À l’exception du Scheherazade, qui a été gelé par les autorités italiennes dans le port de Marina di Carrara le 6 mai dernier et récemment réenregistré en Malaisie, et de l’Olympia, qui est enregistré dans les îles Caïmans, les autres yachts sont tous enregistrés en Russie. En outre, tous les autres yachts, à part le Scheherazade, semblent se trouver en Russie actuellement. L’Olympia a été repéré pour la dernière fois dans le lac Ladoga, près de Saint-Pétersbourg, le 31 juillet 2021. Le Chayka a été repéré pour la dernière fois dans le port de Sotchi, en mer Noire, le 29 mars 2021. Le Shellest a été repéré pour la dernière fois au large des côtes de Gelendjik, le 13 septembre 2022. Enfin, le Nega a été repéré pour la dernière fois dans le lac Ladoga le 14 août 2022.
Les liens entre les six yachts et le chef du Kremlin sont complexes. Selon le département américain de la Justice, Eduard Yurevich Khudaynatov, ancien PDG de la compagnie pétrolière publique russe Rosneft et associé de longue date d’Igor Setchine, actuel patron de Rosneft et bras droit de Vladimir Poutine, a agi en tant qu’« homme de paille non sanctionné » dans le cas du Scheherazade, dont il était propriétaire par l’intermédiaire de Bielor Assets Ltd, une société basée aux Îles Marshall.
L’Olympia appartient à Ironstone Marine Investments, une société basée aux îles Caïmans, qui a été sanctionnée par le département du Trésor américain. Selon ce dernier, le Shellest et le Nega appartiennent à la société à but non lucratif Revival of Maritime Traditions, basée en Russie, et à sa filiale LLC Gelios. Ces deux entités ont été sanctionnées le 2 juin dernier. Les liens entre Vladimir Poutine et le Chayka sont plus évidents : le yacht appartient directement au gouvernement russe, selon VesselsValue.

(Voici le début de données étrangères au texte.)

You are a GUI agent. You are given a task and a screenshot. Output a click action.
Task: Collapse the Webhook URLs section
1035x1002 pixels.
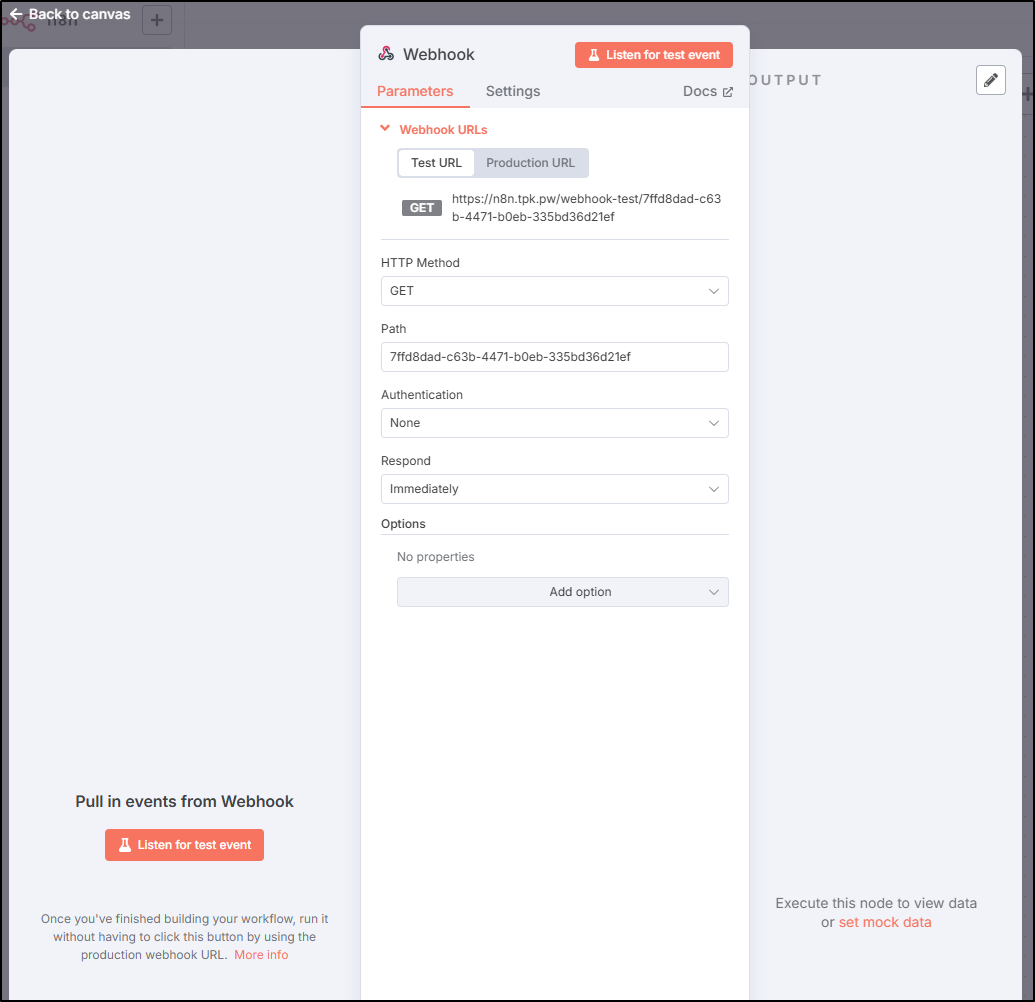coord(385,129)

Une enquête de l’OCCRP publié en juin dernier a mis en lumière les liens troubles entre Vladimir Poutine et ses yachts. Les sociétés propriétaires du Shellest et du Nega sont liées à LLCInvest, un réseau de sociétés et d’organisations à but non lucratif interconnectées qui détient un total de 4,5 milliards de dollars d’actifs, dont le « Palais de Poutine ». Le groupe est également lié à un autre yacht, l’Aldoga (37 mètres de long, 9 millions de dollars), appartenant à une société détenue par Svetlana Krivonogikh, qui serait la mère de l’une des filles de Vladimir Poutine.

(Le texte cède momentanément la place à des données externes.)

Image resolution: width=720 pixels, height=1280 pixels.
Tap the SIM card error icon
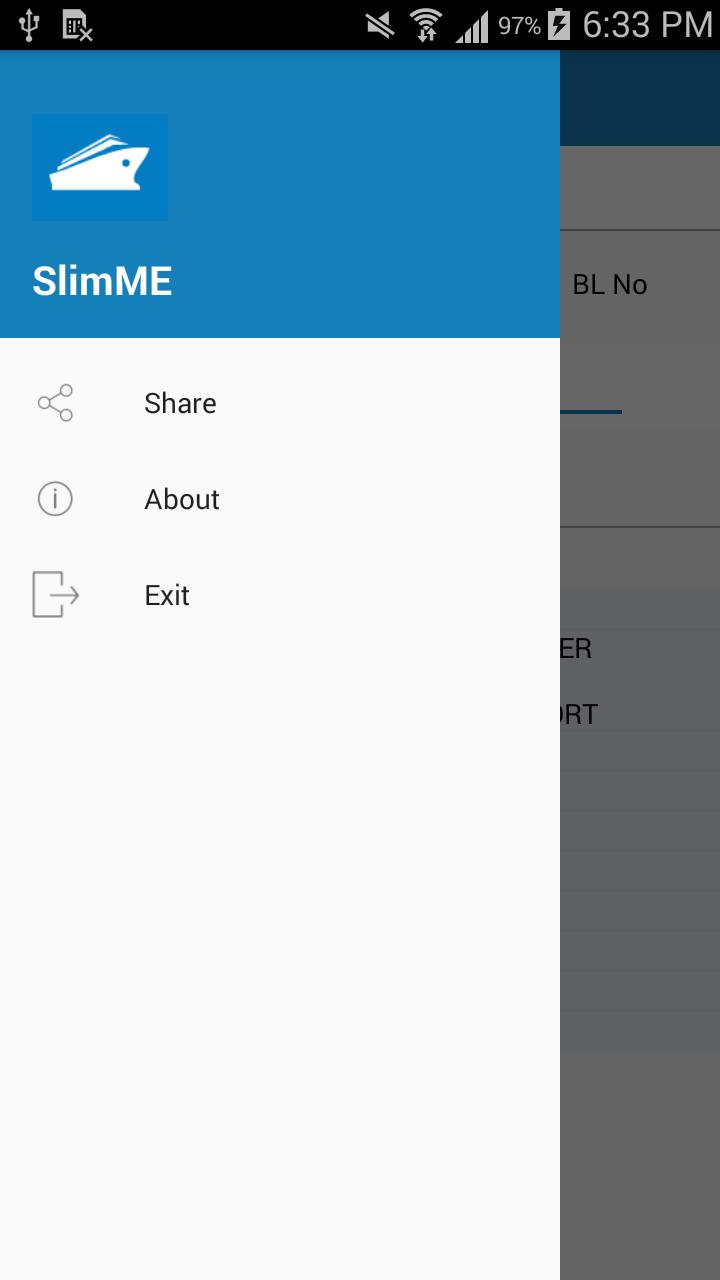(77, 25)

L’enquête a également révélé comment Vladimir Poutine semble utiliser ces yachts. Le Shellest fait de fréquents voyages entre Gelendjik (le site du « Palais de Poutine ») et Sotchi, tandis que le Nega se déplace entre plusieurs résidences appartenant à des sociétés de LLCInvest, notamment une villa connue sous le nom de Fisherman’s Hut sur le lac Ladoga et la Villa Sellgren, un manoir situé sur les rives du golfe de Finlande. L’OCCRP a contacté plus de 100 adresses électroniques de LLCInvest et a passé des appels téléphoniques à cinq représentants de sociétés LLCInvest pour obtenir des commentaires, mais aucun des courriels n’a reçu de réponse et quatre des personnes appelées n’ont pas répondu. La cinquième personne contactée a affirmé ne pas connaître l’identité du propriétaire des sociétés.